By liberal Islam I mean something quite different, which does not require me to detail the reforms I should like to see taking place in Islamic societies.
I define as liberal a situation in which society is set free to operate according to its own rules ; I don’t say its specific rules because this is a trick familiar to traditionalists. I think that in circumstances of rapid change we need only to open our eyes to be convinced that society doesn’t obey our orders, even when we believe that these come ultimately from God. Miracles just do not occur. To acknowledge the fact amounts to a mental revolution, what I call “Qati’a” (rupture, divorce), which opens all doors. Everything becomes possible. I don’t understand otherwise what occurred lately in Russia and before that in Spain. What economists and statisticians call transition in these countries seems to me the mere translation of the following statement : Ideology is, in the long term, less powerful than sociology. As soon as this fact is recognized the reforms just mentioned become inevitable because they serve the interests of all, including those who oppose them for ideological motives. From this standpoint I don’t see in Islamic countries so much the preeminence of a “Da’wa” (religious message) or the ascendancy of a clerical elite, as the direct consequence of poverty and economic backwardness.

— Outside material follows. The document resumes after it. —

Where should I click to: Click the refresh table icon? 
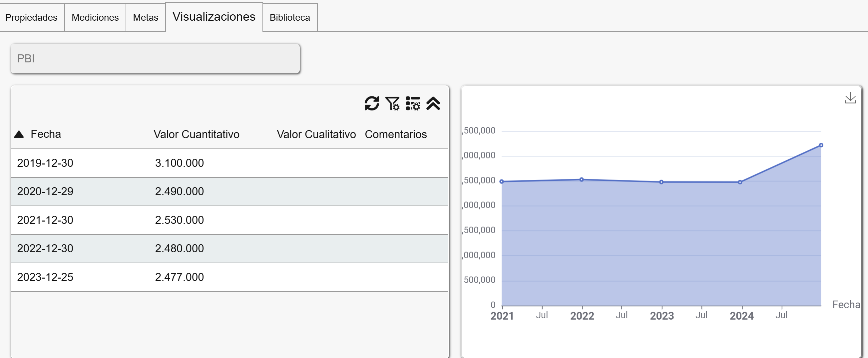click(372, 103)
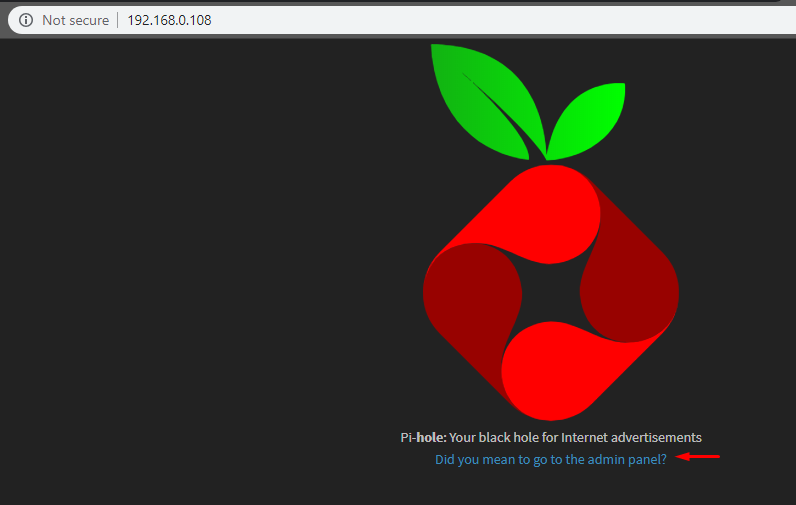Click the site information icon in address bar
The image size is (796, 505).
26,20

Here many would take exception. Aren’t the nations with powerful Islamist movements precisely those that have gone through an excessively rapid development ? My feeling is that the economic development of those countries, strong and rapid as it certainly was, didn’t last long enough to make change general and irreversible. Moreover, it was, inadvertently perhaps, weakened by a discordant cultural policy. Political Islam was encouraged there long before the local leaders became aware of their error and fell out with its advocates.
However, the West doesn’t pursue the same policy as regards the economic development of non-Western nations. It is seen as a necessary step towards liberalization and therefore is actively sought in China, Eastern Europe etc., whereas it is felt as a threat when Islamic countries are concerned, even before the ambitions are translated into reality.
The collapse of the Berlin wall was not due to the policy of containment, blockade, propaganda as much as to a wise policy of easy term loans, free trade and enhanced cultural exchanges. The same strategy should secure the same results elsewhere. Sooner or later a developing society frees itself from ideas and ideals that do no longer correspond to its new aspirations.
For reasons I need not detail here such an evolution will probably occur more easily in the “Ajam” countries of Asia than in the Arab Middle East and North Africa, not because the former are less religious but simply because the latter are on the whole less fortunate. Seeing that happening some time in the future, somewhere in the vast Islamic world, seeing that the law of society has at last prevailed over the orders of tradition or the commands of ideology, many will, I am sure, cry out, as they do now, facing the staggering performances of some Asian nations : Well, the seeds were always there ; we failed to see them before, but now we take notice and we cheer.